Part I
https://begenerative.com/the-sigmoid-curve-in-practice-a-visual-narrative-for-leadership-teams
By Alan Froggatt
The art of leadership is timing.
The Sigmoid Curve is not just a model of growth and decline—it’s a mirror for leadership consciousness. Knowing where you are on the curve determines how you act, what you prioritise, and whether your organisation renews or declines.
Step 1: Locate Your Curve
Begin with a boardroom exercise.
Draw the curve on a whiteboard. Label its phases: Inception, Growth, Peak, Decline. Ask each executive to place a marker where they believe the business, team, or product currently sits.
The conversation that follows is the point. Divergent perspectives reveal systemic blind spots. The finance director may see late growth; the operations lead may already feel decline. The CEO may be celebrating a peak. Reality emerges through dialogue.
Step 2: Identify the Signals
Next, explore what evidence supports those perceptions.
- What data shows continued growth?
- What indicators suggest diminishing returns?
- Where is energy rising—and where is it leaking?
Systems theory tells us that every pattern leaves traces. Decline often begins invisibly: slowed decision-making, loss of creativity, cultural fatigue. These are early symptoms that the system’s reinforcing loops have become self-limiting.
Step 3: Begin the Second Curve
The leader’s task is to begin the next curve while the current one still ascends.
Ask:
- What new curve must we invest in now?
- What must we let go of to free that energy?
- Who needs to grow to host the next level of value?
This is where Integral thinking adds depth. The second curve is not only a strategic reinvention; it’s a developmental one. The organisation must evolve its worldview, not just its business model. Each new curve represents a higher-order coherence—greater complexity held with greater simplicity.

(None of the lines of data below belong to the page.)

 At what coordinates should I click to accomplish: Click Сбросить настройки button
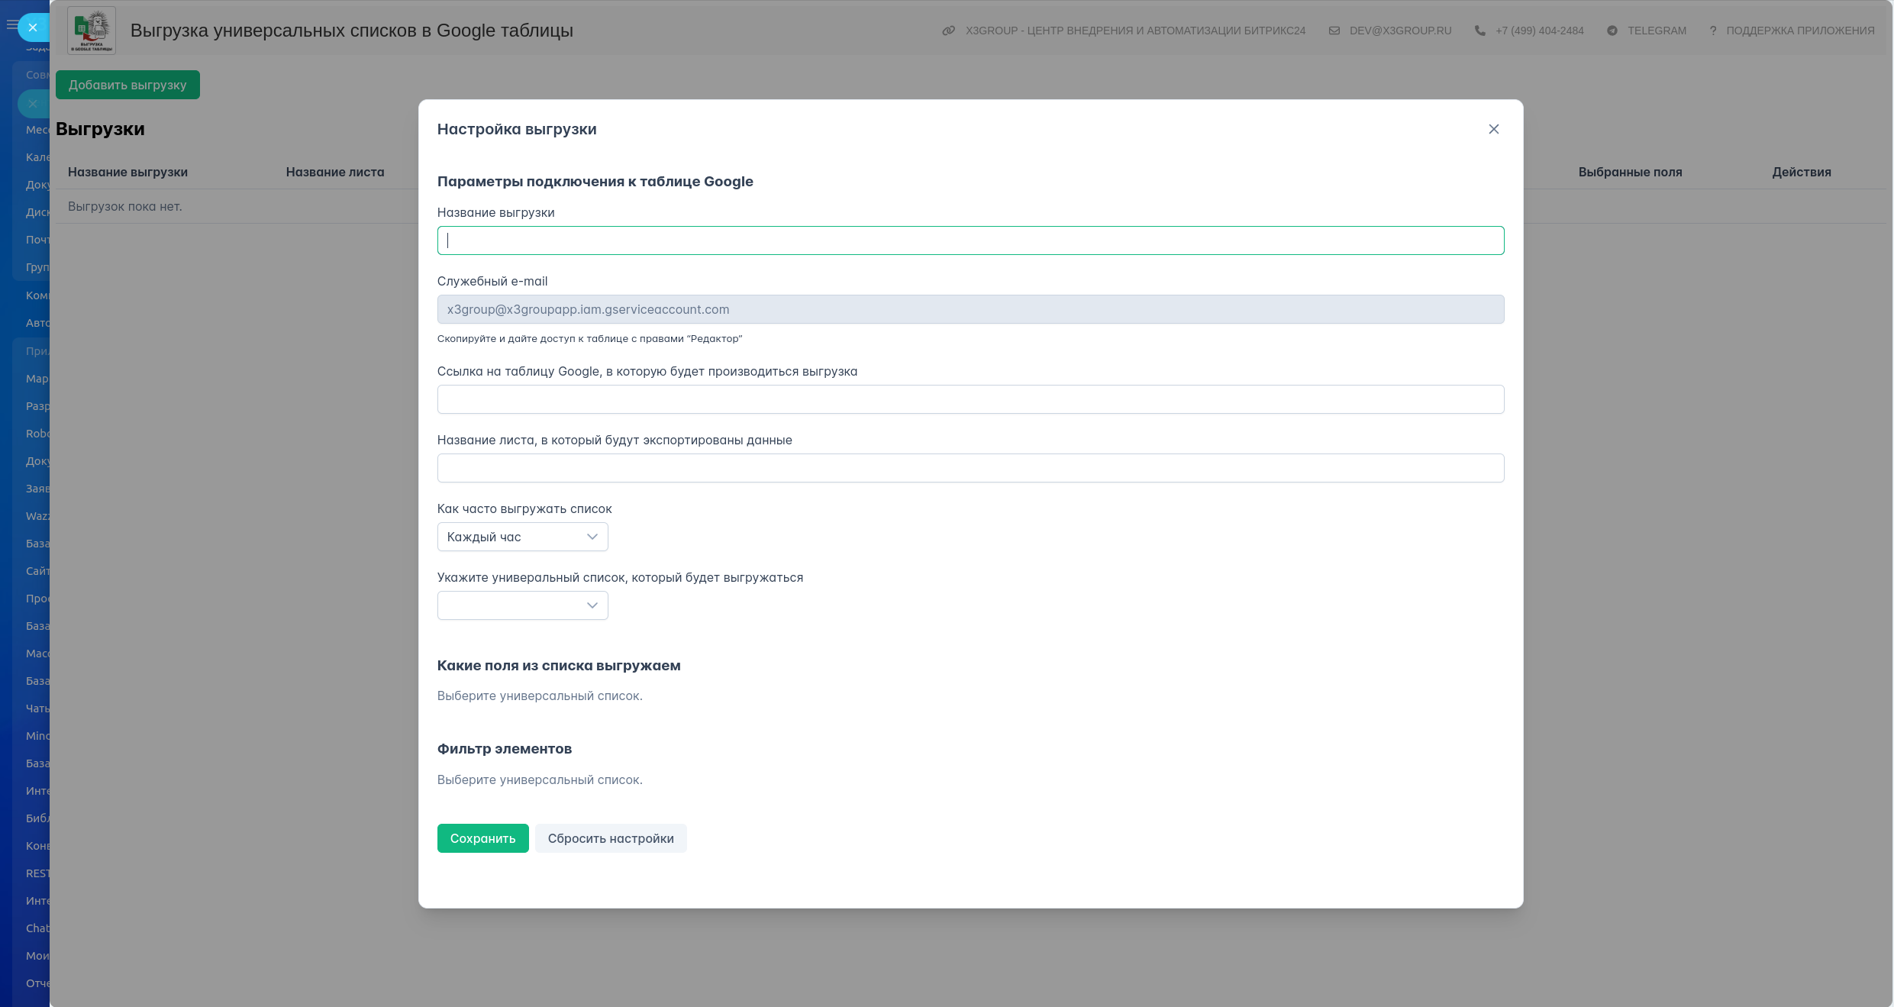tap(610, 838)
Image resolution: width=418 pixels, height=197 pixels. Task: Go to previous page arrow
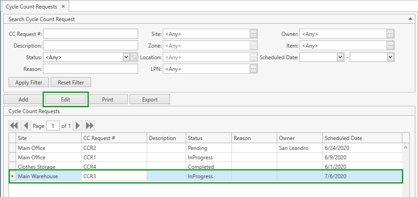26,126
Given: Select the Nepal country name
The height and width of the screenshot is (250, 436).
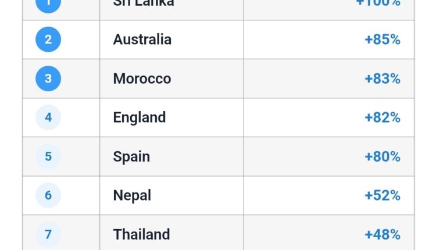Looking at the screenshot, I should pyautogui.click(x=132, y=196).
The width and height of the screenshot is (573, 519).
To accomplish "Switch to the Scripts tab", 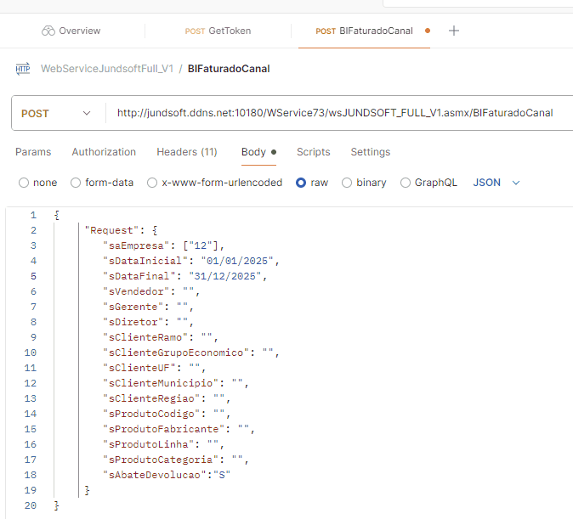I will pos(313,152).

Step 4: Name the Transition
Use language carefully. Handy’s insight was not only structural—it was psychological. The end of one curve feels like loss. Without a shared narrative, people cling to the old identity.
Name the transition. Create rituals that honour the first curve’s success while authorising the emergence of the next.
In Integral terms, this is the transcend and include moment—where the old self is integrated, not discarded. It allows collective learning to flow forward without fragmentation.
Step 5: Build the Practice
A practical rhythm helps embed the Sigmoid Curve as a living management tool:
- Quarterly Curve Reviews – Where are we on each curve?
- Annual Renewal Sessions – What second curves must begin this year?
- Leadership Reflection Cycles – How must we grow to hold the next level of complexity?
These rituals create systemic renewal, turning Handy’s curve from an abstract model into a living organisational pulse.
Step 6: The Meta View
Finally, see the curves not as discrete arcs but as a field of emergence.
From a MetaIntegral perspective, every new curve expands the organisation’s capacity to align value, purpose, and consciousness. It is a process of becoming—of generating coherence at higher scales.
Leaders who practise this work are not merely managing performance; they are architecting renewal.
The Sigmoid Curve is a visual truth:
Everything rises, peaks, and falls.
But within that rhythm lies freedom—
The freedom to begin again,
To design the next curve before the last one ends.